- **SUPPLIED RECORDS**

━━━━━━━━━━━━━━━━

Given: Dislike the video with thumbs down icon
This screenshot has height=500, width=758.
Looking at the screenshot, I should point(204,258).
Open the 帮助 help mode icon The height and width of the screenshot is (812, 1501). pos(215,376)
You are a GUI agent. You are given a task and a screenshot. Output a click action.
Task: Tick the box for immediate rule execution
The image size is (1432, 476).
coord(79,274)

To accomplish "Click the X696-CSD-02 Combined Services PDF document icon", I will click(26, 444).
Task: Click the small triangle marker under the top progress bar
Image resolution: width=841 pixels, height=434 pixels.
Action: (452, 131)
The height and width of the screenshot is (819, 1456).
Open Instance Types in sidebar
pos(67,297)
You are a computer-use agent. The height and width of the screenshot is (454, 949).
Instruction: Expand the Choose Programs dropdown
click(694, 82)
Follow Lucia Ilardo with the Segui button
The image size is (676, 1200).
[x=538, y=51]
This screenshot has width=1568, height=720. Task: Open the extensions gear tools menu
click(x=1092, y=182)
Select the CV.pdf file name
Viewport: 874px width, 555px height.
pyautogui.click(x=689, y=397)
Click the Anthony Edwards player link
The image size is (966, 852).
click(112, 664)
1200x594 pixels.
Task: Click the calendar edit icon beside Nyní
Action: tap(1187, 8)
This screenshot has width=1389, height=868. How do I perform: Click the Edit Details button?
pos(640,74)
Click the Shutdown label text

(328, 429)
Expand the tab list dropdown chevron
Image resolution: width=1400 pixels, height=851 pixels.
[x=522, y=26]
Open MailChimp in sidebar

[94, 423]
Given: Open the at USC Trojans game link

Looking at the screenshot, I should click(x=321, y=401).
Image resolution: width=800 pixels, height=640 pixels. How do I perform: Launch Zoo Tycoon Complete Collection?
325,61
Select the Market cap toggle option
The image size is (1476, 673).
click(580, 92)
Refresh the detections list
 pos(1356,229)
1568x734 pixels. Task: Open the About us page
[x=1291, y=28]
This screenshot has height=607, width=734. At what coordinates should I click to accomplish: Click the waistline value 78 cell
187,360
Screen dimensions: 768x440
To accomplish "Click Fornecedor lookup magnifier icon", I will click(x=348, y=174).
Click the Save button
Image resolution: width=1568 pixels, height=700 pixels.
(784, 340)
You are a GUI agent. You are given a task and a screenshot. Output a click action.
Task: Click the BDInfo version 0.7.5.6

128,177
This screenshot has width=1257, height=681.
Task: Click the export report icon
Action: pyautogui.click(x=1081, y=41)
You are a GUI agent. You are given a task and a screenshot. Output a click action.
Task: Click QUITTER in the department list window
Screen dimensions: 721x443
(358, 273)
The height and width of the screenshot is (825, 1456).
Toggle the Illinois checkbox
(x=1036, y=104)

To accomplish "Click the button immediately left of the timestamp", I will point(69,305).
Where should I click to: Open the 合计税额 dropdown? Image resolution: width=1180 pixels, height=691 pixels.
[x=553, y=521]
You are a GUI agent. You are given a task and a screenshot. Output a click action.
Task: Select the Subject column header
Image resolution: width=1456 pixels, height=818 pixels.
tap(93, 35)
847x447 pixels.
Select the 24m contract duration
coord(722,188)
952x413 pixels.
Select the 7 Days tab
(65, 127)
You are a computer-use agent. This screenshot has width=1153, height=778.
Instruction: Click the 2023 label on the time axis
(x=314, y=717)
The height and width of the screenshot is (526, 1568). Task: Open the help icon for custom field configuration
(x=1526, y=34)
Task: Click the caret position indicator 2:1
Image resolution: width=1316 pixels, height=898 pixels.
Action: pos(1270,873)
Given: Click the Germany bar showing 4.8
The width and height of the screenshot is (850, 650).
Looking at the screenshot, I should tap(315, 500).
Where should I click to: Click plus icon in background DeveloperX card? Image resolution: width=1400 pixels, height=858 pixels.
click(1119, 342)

━━━━━━━━━━━━━━━━

- **REQUIREMENTS**
Set down verbatim the lines above, starting with the line that contains "You are a computer-use agent. This" and continuing through the end of the material.

- **RESULT OF THIS EXERCISE**
You are a computer-use agent. This screenshot has width=1153, height=778.
Instruction: Click the 2023 label on the time axis
(x=314, y=717)
The height and width of the screenshot is (526, 1568). Task: Open the help icon for custom field configuration
(x=1526, y=34)
Task: Click the caret position indicator 2:1
Image resolution: width=1316 pixels, height=898 pixels.
Action: pos(1270,873)
Given: Click the Germany bar showing 4.8
The width and height of the screenshot is (850, 650).
Looking at the screenshot, I should tap(315, 500).
Where should I click to: Click plus icon in background DeveloperX card? Image resolution: width=1400 pixels, height=858 pixels.
click(1119, 342)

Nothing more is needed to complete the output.